The Magic Mirror is an object first featured in Snow White and the Seven Dwarfs. Within dwells the Slave in the Magic Mirror, an imprisoned spirit (resembling a theatrical mask, surrounded by smoke and fire) who always speaks the truth, normally in verse form. The Magic Mirror has appeared many times since its debut in 1937, in television specials such as the annual Halloween Treat to Disneyland attractions such as the show Fantasmic!. In such appearances the Slave in the Magic Mirror is referred to as the premier expert on the Disney Villains, and, while sometimes depicted as sympathizing with them (as in the Cinderella's Castle Mystery Tour at Tokyo Disneyland), is sometimes shown to dislike them (as in his role as host of the Snow White and the Seven Dwarfs DVD). Faithful to his first appearance, the spirit is most frequently depicted as a slave, though owners have varied, ranging from the Queen to Walt Disney himself.
In Snow White and the Seven Dwarfs, the Magic Mirror was voiced by Moroni Olsen and animated by Wolfgang Reitherman. Starting in 1992 British-American voice actor Tony Jay took over the role and continued to voice the character until his death in 2006. Starting with Kingdom Hearts: Birth by Sleep, Corey Burton is now the current voice actor.

AppearancesEdit

Snow White and the Seven DwarfsEdit

Revealing Snow White's BeautyEdit

Pix
The film's introduction (told in the form of a book) informs the audience that the Evil Queen consults the Magic Mirror every morning, demanding to know who is fairest of all; as long as the Slave in the Mirror answers that the Queen is the fairest, she is content, knowing that the Mirror never lies. However, fearing that her stepdaughter, Snow White, may one day become more beautiful than she, the Queen dresses the girl in rags and forces her to work as a maid in the Queen's Castle. The first scene of the film releals that the Mirror hangs in the Queen's private chamber; she walks to the mirror and summons the slave within, who appears amid smoke and fire. When asked who the fairest of all is, for the first time the spirit replies that, while the Queen is beautiful, a fairer being exists. When the Queen angrily asks for the girl's name; the spirit describes her, making it obvious to the Queen that Snow White is the one being referred to. The Queen then orders her huntsman to kill Snow White.

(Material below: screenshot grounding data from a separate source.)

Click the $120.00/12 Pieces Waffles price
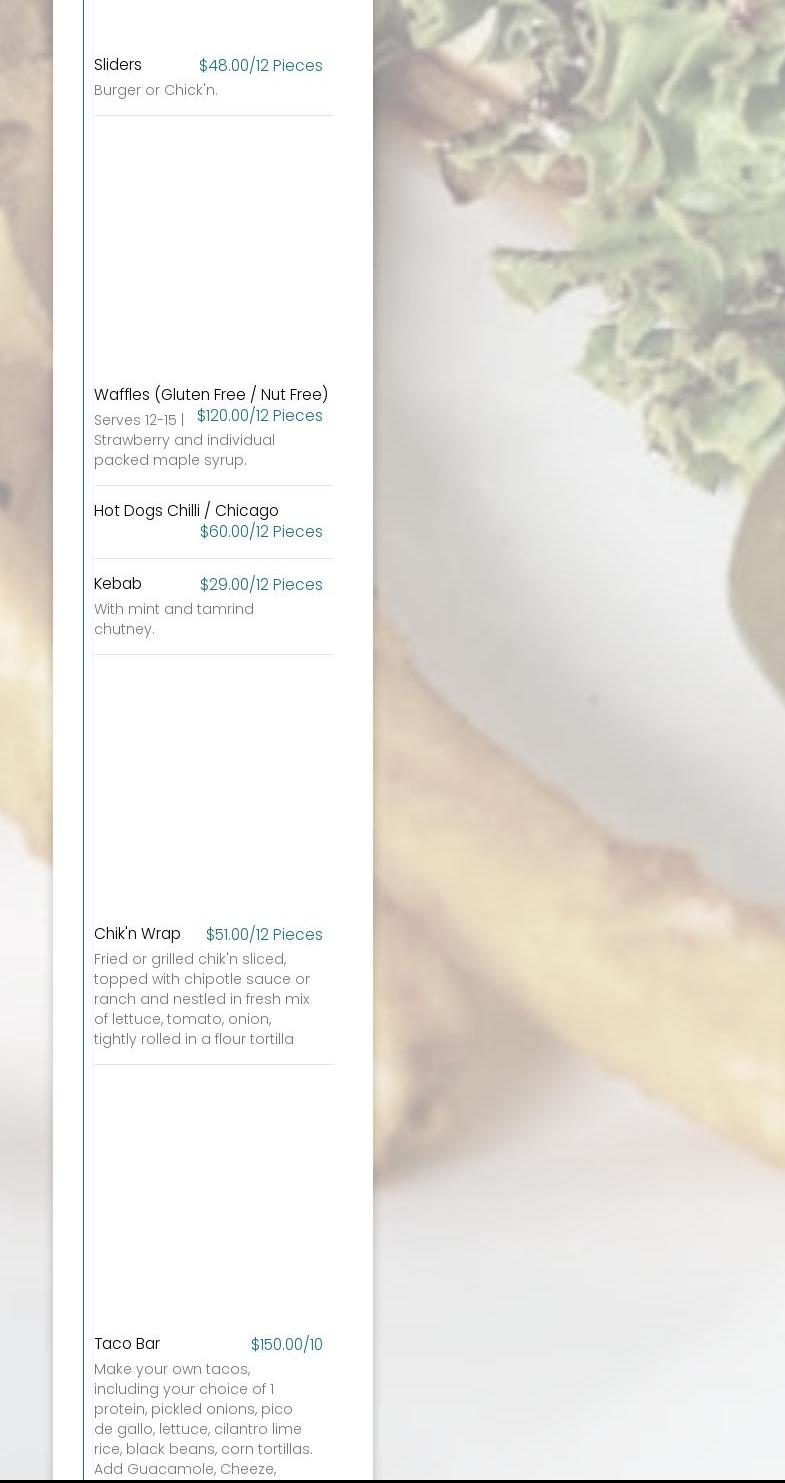 pyautogui.click(x=259, y=416)
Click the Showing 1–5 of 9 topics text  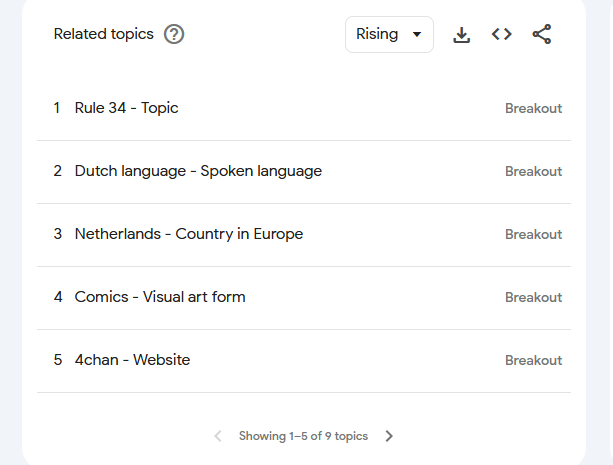point(303,436)

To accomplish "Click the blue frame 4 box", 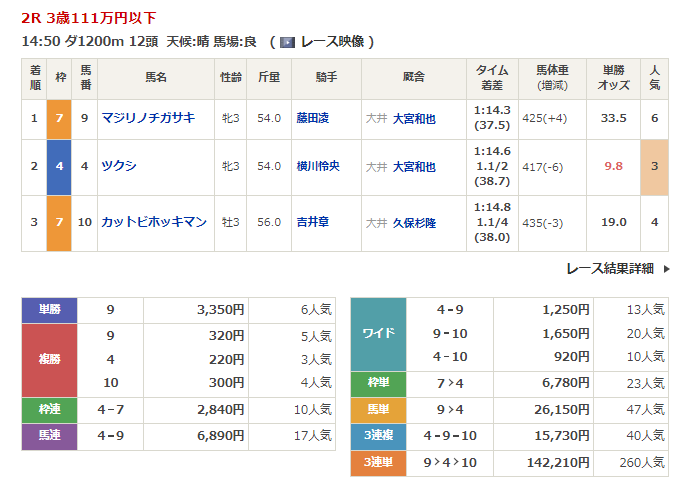I will pyautogui.click(x=59, y=166).
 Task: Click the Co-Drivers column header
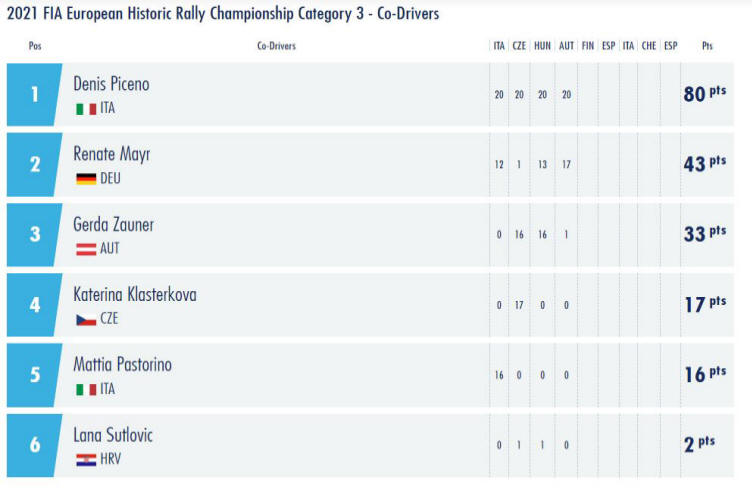coord(276,46)
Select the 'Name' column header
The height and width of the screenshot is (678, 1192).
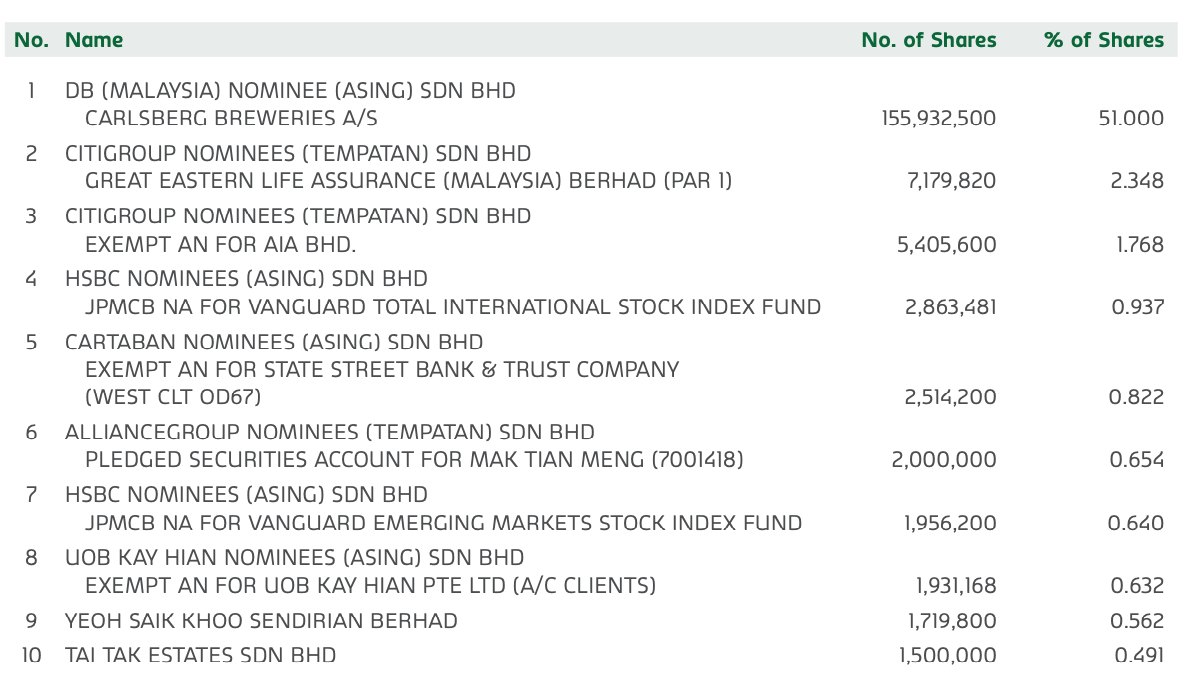click(x=94, y=40)
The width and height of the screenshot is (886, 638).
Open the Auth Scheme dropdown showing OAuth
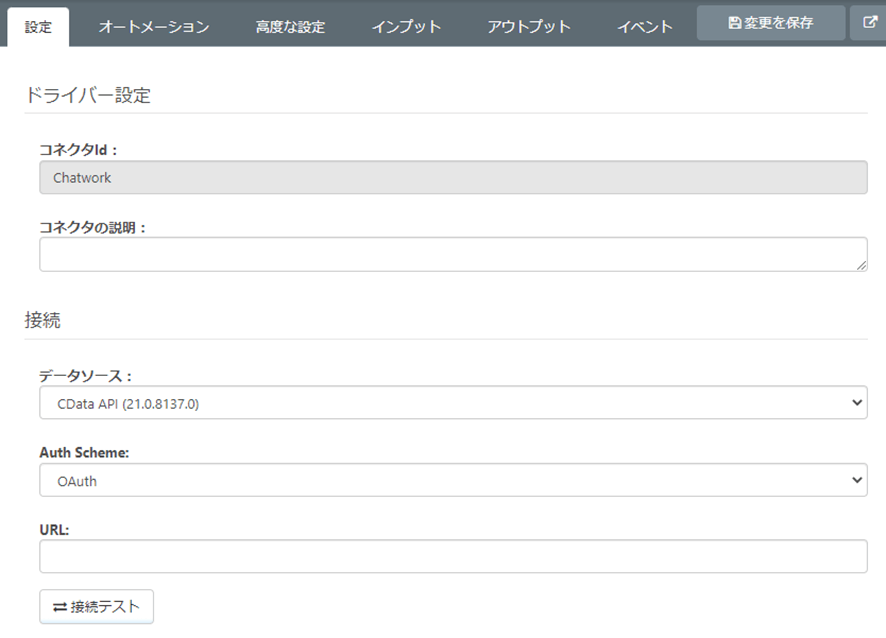click(x=453, y=480)

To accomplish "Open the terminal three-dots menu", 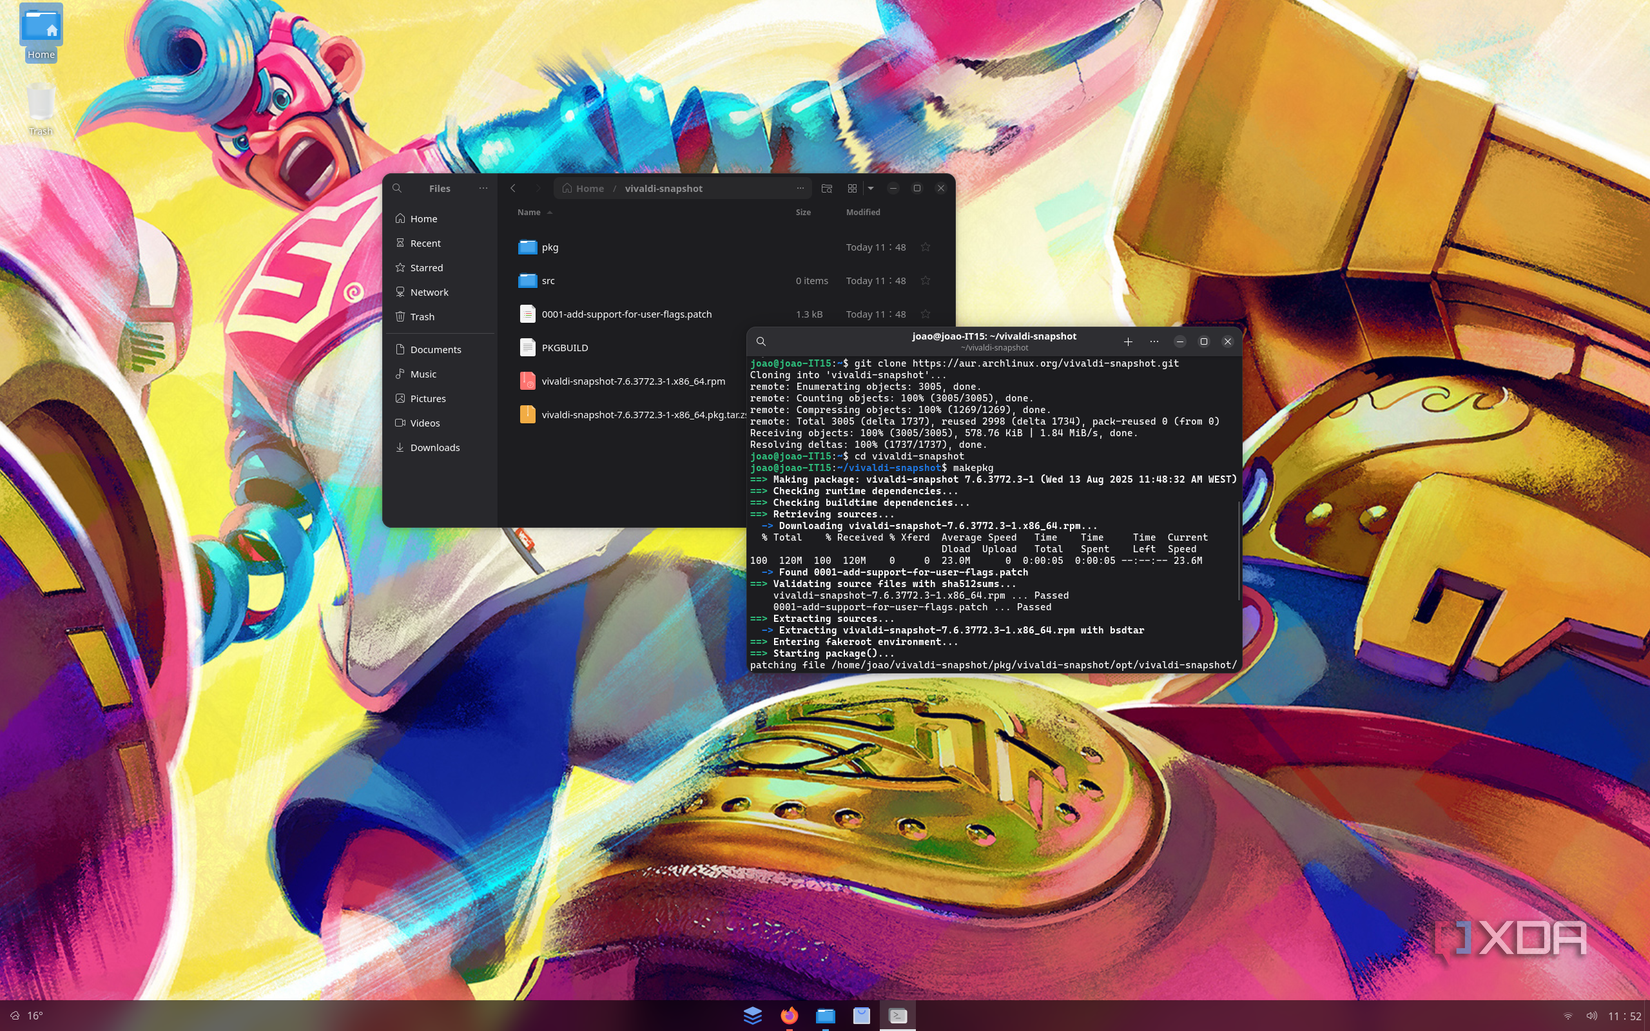I will 1154,341.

Revealing the Huntsman's BetrayalEdit

The evening following Snow White's introduction to the Seven Dwarfs, the Queen again consults the Mirror, presenting it with what she believes to be Snow White's heart. Though the Queen at first believes the spirit to be incorrect, she is told that she holds the heart of a pig, and that Snow White still lives, in the Cottage of the Seven Dwarfs. This is the last appearance of the Mirror in the film; Whether the slave within is free following the Queen's death, whether the Mirror is broken, or whether it simply remains, unharmed, in the castle is unclear; like the Huntsman and the Raven, the Mirror is a minor character and is primarily used as a way of advancing the story of the Evil Queen.

Halloween TreatEdit

The narrator of Halloween Treat comments that Halloween is the time for the villain to steal the limelight, and introduces the audience to a special guest, the Magic Mirror, said to be an expert on the Disney Villains. Actor Hans Conried, under make-up, plays the spirit, who informs the audience of the importance of the villain in a story in order for the hero to look good. The Mirror's presentation includes clips of the defeats of Captain Hook, Madam Mim and Maleficent, each of whom is sympathised with. The slave in the Magic Mirror proceeds to discuss Disney's female villains, including, Cruella De Vil, Lady Tremaine, and the The Queen of Hearts. Madame Medusa is then introduced but pulls out her gun; as she inadvertantly shoots at the Mirror, the spirit decides to leave.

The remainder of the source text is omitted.